The Composite order is a mixed order, combining the volutes of the Ionic order capital with the acanthus leaves of the Corinthian order. In many versions the composite order volutes are larger, however, and there is generally some ornament placed centrally between the volutes. The column of the composite order is typically ten diameters high, though as with all the orders these details may be adjusted by the architect for particular buildings.  The Composite order is essentially treated as Corinthian except for the capital, with no consistent differences to that above or below the capital. 

The Composite order is not found in ancient Greek architecture and until the Renaissance was not ranked as a separate order. Instead it was considered as an imperial Roman form of the Corinthian order.
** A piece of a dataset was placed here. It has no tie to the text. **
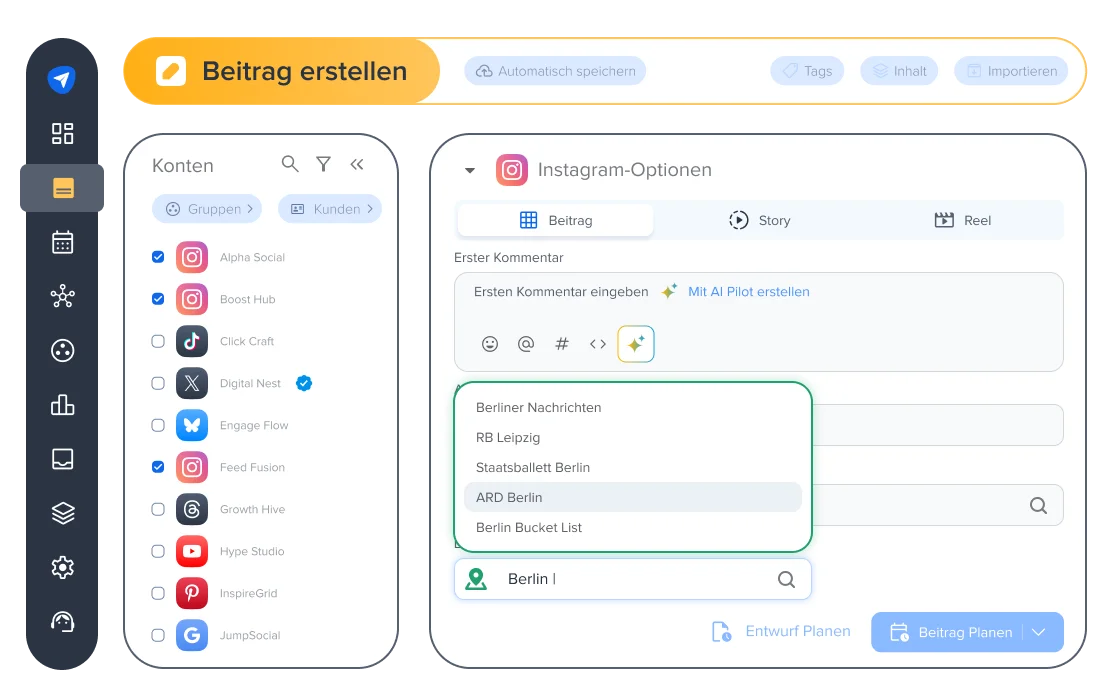Uncheck the Alpha Social account checkbox

158,257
Though the Arch of Titus, in the forum in Rome and built in 82 AD, is sometimes cited as the first prominent surviving example of a composite order, the order was probably invented "a little before Augustus's reign, and certainly well-developed before his death, the very time when the Roman version of Corinthian was being established."

With the Tuscan order, a simplified version of the Doric order, also found in ancient Roman architecture but not included by Vitruvius in his three orders, the Composite was added by Renaissance writers to make five classical orders.  Sebastiano Serlio (1475–1554) published his book I Sette libri dell'architettura in 1537 in which he was the second to mention the Composite order as its own order and not just as an evolution of the Corinthian order as previously suggested by Leon Battista Alberti. Leon Battista Alberti in his De re aedificatoria (English: On the Art of Building) mentions the Composite order, calling it "Italic".

Form of the capital

The Composite is partly based on the Ionic order, where the volutes (seen frontally) are joined by an essentially horizontal element across the top of the capital, so that they resemble a scroll partly rolled at each end.  Despite this origin, very many Composite capitals in fact treat the two volutes as different elements, each springing from one side of their leafy base. In this, and in having a separate ornament between them, they resemble the Archaic Greek Aeolic order, though this seems not to have been the route of their development in early Imperial Rome.  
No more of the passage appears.